PASSAGE PROVIDED:
++++++
The Fed signals one rate cut in 2024, but the end game remains the same
Key takeaways:
A welcome surprise lower in inflation
After several hotter-than-expected inflation readings for the first three months of the year, the May CPI data was a welcome shift and some affirmation that inflation does not seem to be re-accelerating. The U.S. consumer price index (CPI) and producer price index (PPI) inflation readings for May both came in lower than expected. CPI inflation was supported by flat food prices and lower energy prices last month, as well as a fall in new car prices and airline fares.1?The overall headline CPI inflation came in at 3.3% year-over-year, below expectations and last month's 3.4%.1?Core inflation, excluding food and energy, was 3.4% in May, below forecasts of 3.5% and last month's 3.6%. We would, however, expect the Fed to want to see at least two to three better inflation readings before signaling any potential rate cut.
What would drive inflation lower from here?
As Jerome Powell noted in last week's press conference, there are some potential drivers that could move inflation closer to the Fed's 2.0% target from here: 1) shelter and rent components of the CPI basket moderating, especially given real-time data has already slowed; and 2) services inflation potentially moderating as the labor market cools and wage growth slows. In our view, while we may not get a straight-line lower in inflation, we believe the path of disinflation should continue in the months ahead, giving the Fed more comfort to signal rate cuts.
The Fed's estimates still point to an "end game" in rates of 3.1% by 2026
Markets were eagerly anticipating the Fed's updated "dot plot" at this June meeting, which essentially is an outline of the FOMC voting members' views of where the fed funds rate should be over the next three years. The March dot plot had pointed to three rate cuts in 2024, while last week's updated version only had one rate cut penciled in for this year. On the surface, removing two rate cuts from this year may have seemed hawkish; however, if we look toward 2025 and 2026, the dot plot still points to a terminal rate of 3.1%. In our view, this implies that while the Fed may be uncertain on the pace of rate cuts, the end goal remains the same: It expects to gradually lower interest rates toward a more neutral level over the next 12 - 36 months.?
From an economic perspective, this implies better borrowing costs for both households and corporations in the months and years ahead, and savings rates that may be gradually moving lower. For markets, lower interest rates are historically supportive of better valuations and tend to coincide with an upturn in cyclical sectors. As we get closer to Fed rate cuts, we may see a more sustainable broadening in market leadership beyond mega-cap technology as well.
++++++
GIVEN INSTRUCTION:
Extend the article above on the Fed's rate-cut outlook, picking up right after its last paragraph.

MATERIAL PROVIDED:
++++++
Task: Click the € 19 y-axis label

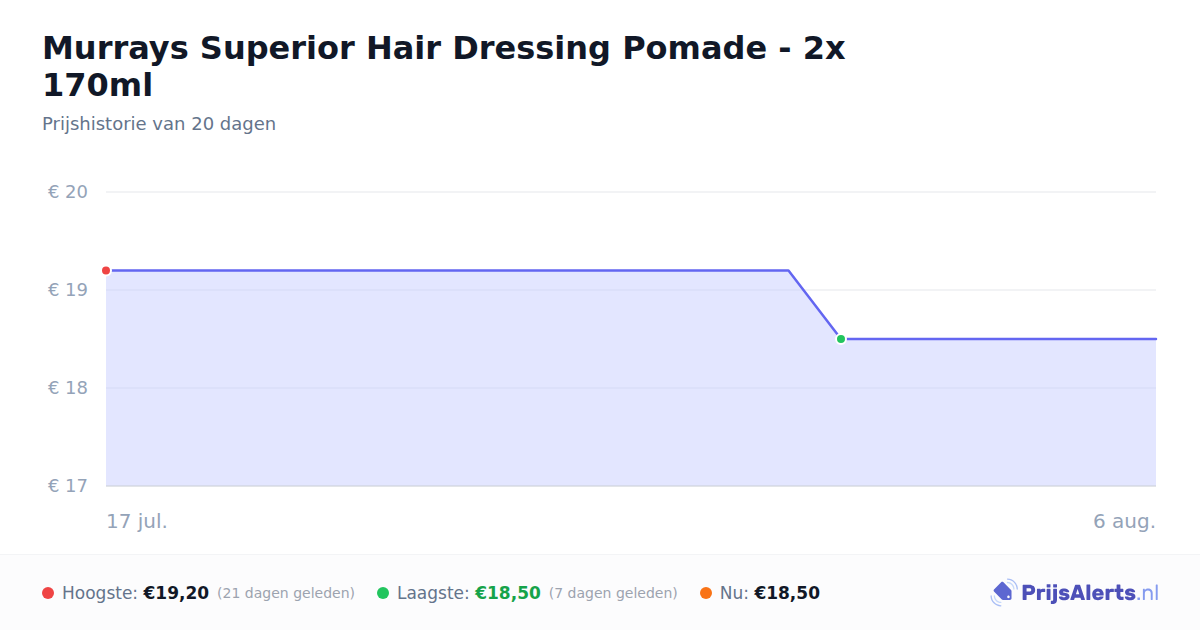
++++++
THE ANSWER:
The Fed outlines a "soft landing" in the economy
Finally, the Fed's updated set of economic projections signaled a clear view: The U.S. economy is likely headed toward a soft landing. In fact, the Fed projects that U.S. GDP growth will remain at or above 2.0% through 2026, while the unemployment rate will remain steady between 4.0% and 4.2% over the next three years. Despite months of restrictive interest rates, the Fed does not see any meaningful deterioration in the economy or outsized softness in the labor market. In addition, the Fed still believes inflation will fall to 2.0% by 2026, even as economic growth remains steady.
In our view, this soft landing continues to remain a base-case scenario for the U.S. economy. Productivity in the U.S. has more recently trended higher (most likely driven by labor shortages) and may continue to do so, as artificial intelligence (AI) efficiencies are realized across sectors. While consumption and the labor market may cool, this slowdown may indicate normalization from elevated economic growth rather than a meaningful deterioration. If inflation does moderate and the Fed embarks on a rate-cutting cycle, this could also spark better economic momentum in the years ahead.
The risks to this soft-landing view are, of course, that either inflation does not moderate as expected – and perhaps even reaccelerates – or that the economy or labor market deteriorates more than anticipated. In our view, neither of these scenarios are currently supported by the data or leading indicators of the economy. We continue to see healthy consumption patterns, relative strength in the labor market, and most recently, inflation data that have eased more than expectations.?
Market opportunities ahead
Overall, we believe the Federal Reserve has outlined a conservative approach to its 2024 economic and policy outlook. If inflation continues to moderate, or if the labor market and wage gains cool more than outlined, the door is likely open for a second rate cut in 2024 and ongoing cuts in 2025 and 2026. Markets should also take comfort that the Fed forecast core PCE inflation to reach 2.8% in 2024; this is where core PCE inflation is currently, and it looks poised to move lower given the better CPI and PPI inflation data we saw last week.
More broadly, with the terminal fed funds rate likely in the 3.0% - 3.5% range (the Fed has 3.1% penciled in for 2026), interest rates and Treasury yields in the U.S. economy may remain elevated versus recent history. Keep in mind that even though the 10-year Treasury yield in the 10 years after 2008 was in the 1.5% - 2.5% range, it may fall to a more modest 3% - 4% range in the years ahead. In this backdrop, bonds continue to offer an interesting yield for investors, and stocks remain well positioned. In equities, we favor U.S. large-cap and mid-cap stocks, and within U.S. investment-grade bonds, we recommend slightly extending duration, all of which could perform well as the economy normalizes and rates in the U.S. move gradually lower.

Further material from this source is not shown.